Предположение о том, что ХМА низкого уровня может быть свидетельством геномной нестабильности, неоднократно высказывалось в научных публикациях [21, 22]. Последние исследования показывают, что при некоторых психических заболеваниях наблюдается геномная нестабильность в клетках центральной нервной системы, характеризующаяся хромосомным мозаицизмом и множественными аномалиями генома. Так, повышенная мозаичная анеуплоидия зафиксирована в клетках мозга при таких заболеваниях, как болезнь Альцгеймера, синдром Луи – Барр и шизофрения [23, 24]. Обследования детей с аутизмом выявляют относительно высокий уровень ХМА по сравнению с контрольными образцами, как в лимфоцитах крови, так и в нейронах головного мозга [9, 25]. Вероятно, часть женщин с ХМА является носителями определенных мутаций, которые, в свою очередь, могут оказывать влияние на расхождение хромосом Х в соматических клетках. В частности, установлено, что у женщин с премутацией в гене FMR1, связанной с синдромом FRAXA, наблюдается преждевременное нарушение функции яичников и может отмечаться мозаичная анеуплоидия хромосомы Х [26]. Существует мнение, что наличие ХМА низкого уровня может отражать процесс преждевременного старения [21, 27].

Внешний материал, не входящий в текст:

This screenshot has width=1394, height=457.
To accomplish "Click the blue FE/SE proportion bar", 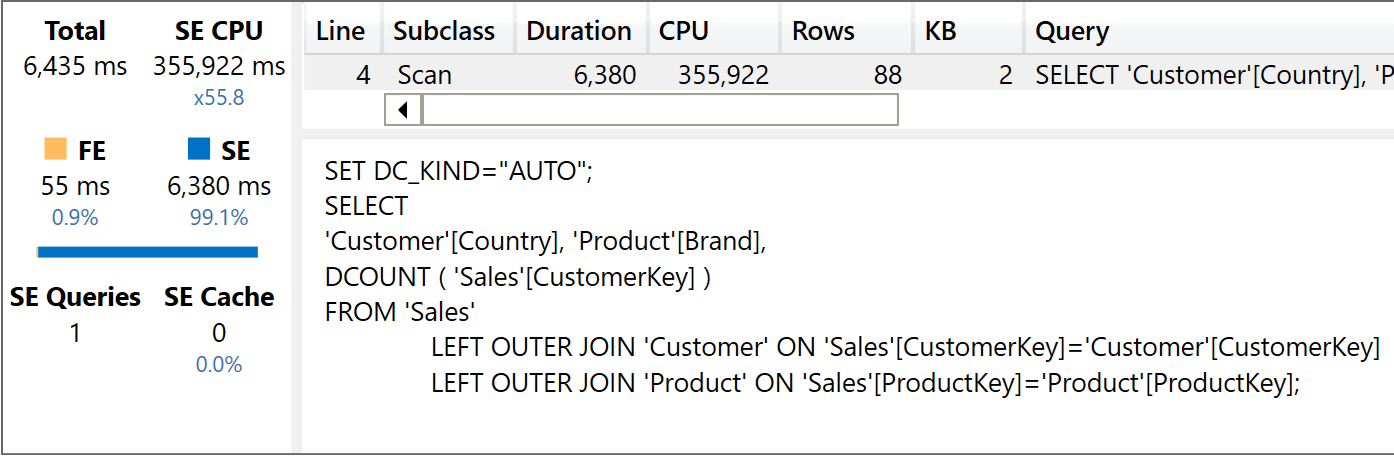I will (147, 252).
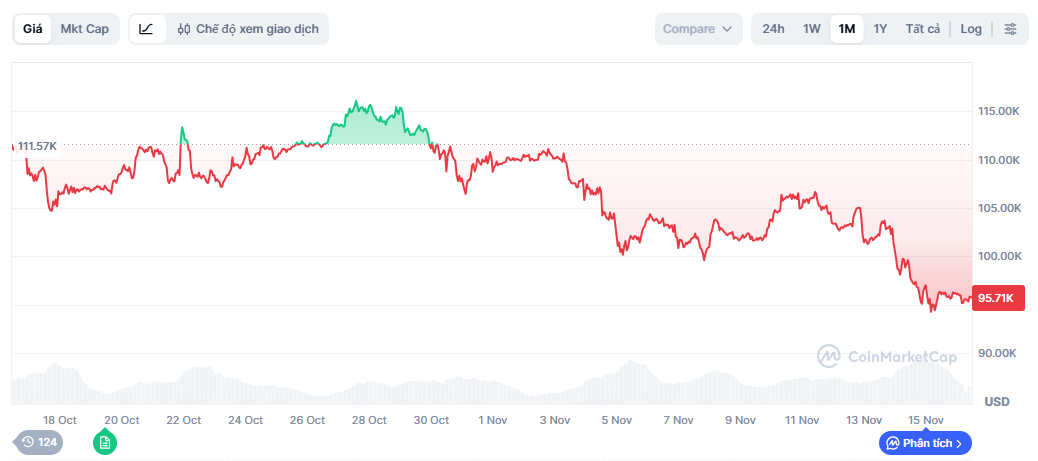Click the 95.71K current price label
Screen dimensions: 1038x461
(996, 297)
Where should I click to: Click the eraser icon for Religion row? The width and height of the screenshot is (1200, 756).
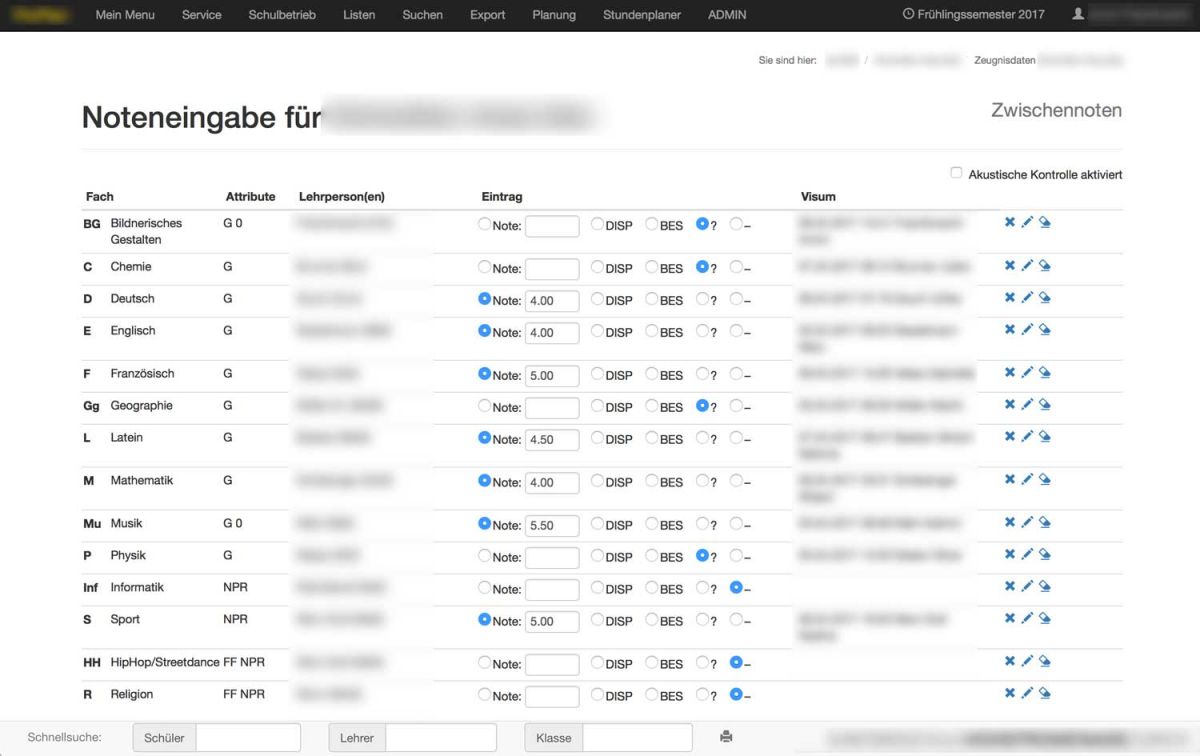point(1044,694)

Таким образом, на основании результатов настоящего исследования и данных литературы можно подтвердить вывод о том, что мозаичная анеуплоидия хромосомы Х низкого уровня является свидетельством нестабильности генома.
Заключение
Проблема геномной нестабильности в последнее время приобретает большую актуальность, поскольку связана с онкологическими, психическими заболеваниями, увеличением частоты рождения детей с пороками и задержкой развития, с бесплодием. Современные генетические методы диагностики все чаще выявляют случаи множественного повреждения генома у детей с ЗПРР, РАС и ВПР, случаи сочетания двух и более генетических синдромов у одного ребенка. Участились случаи рождения в одной семье нескольких больных детей с различной генетической патологией. Возможно это связано с нестабильностью генома у родителей, выявить которую весьма сложно. Наиболее распространенный цитогенетический метод для определения хромосомной нестабильности (определение нестабильности генома) постепенно заменяется методами молекулярными, позволяющими обнаружить мутации в генах-регуляторах клеточного цикла и генах, участвующих в процессе репарации ДНК. Однако надо отметить, что методы определения нестабильности на клеточном уровне не утратили своей актуальности. Когда на обследование поступает больной ребенок с генетической патологией, мы оказываемся перед свершившимся фактом его заболевания, причины которого, возможно, следует искать, исследуя геном родителей и, в частности, его нестабильность. Проведение таких исследований необходимо также женщинам, подвергающимся безрезультатным попыткам ЭКО и имеющим в анамнезе случаи внематочной беременности, что, как правило, не делается в центрах репродукции. Назначение FISH исследования для определения степени ХМА было бы целесообразно для женщин с проблемами репродукции и имеющими больных детей с целью прогноза будущего потомства, выбора метода проведения пренатальной диагностики при последующей беременности, а также для разработки таргетной терапии, направленной на стабилизацию генома. Несомненно, женщины с ХМА требуют более детального обследования современными молекулярными методами для выявления возможных причин геномной нестабильности.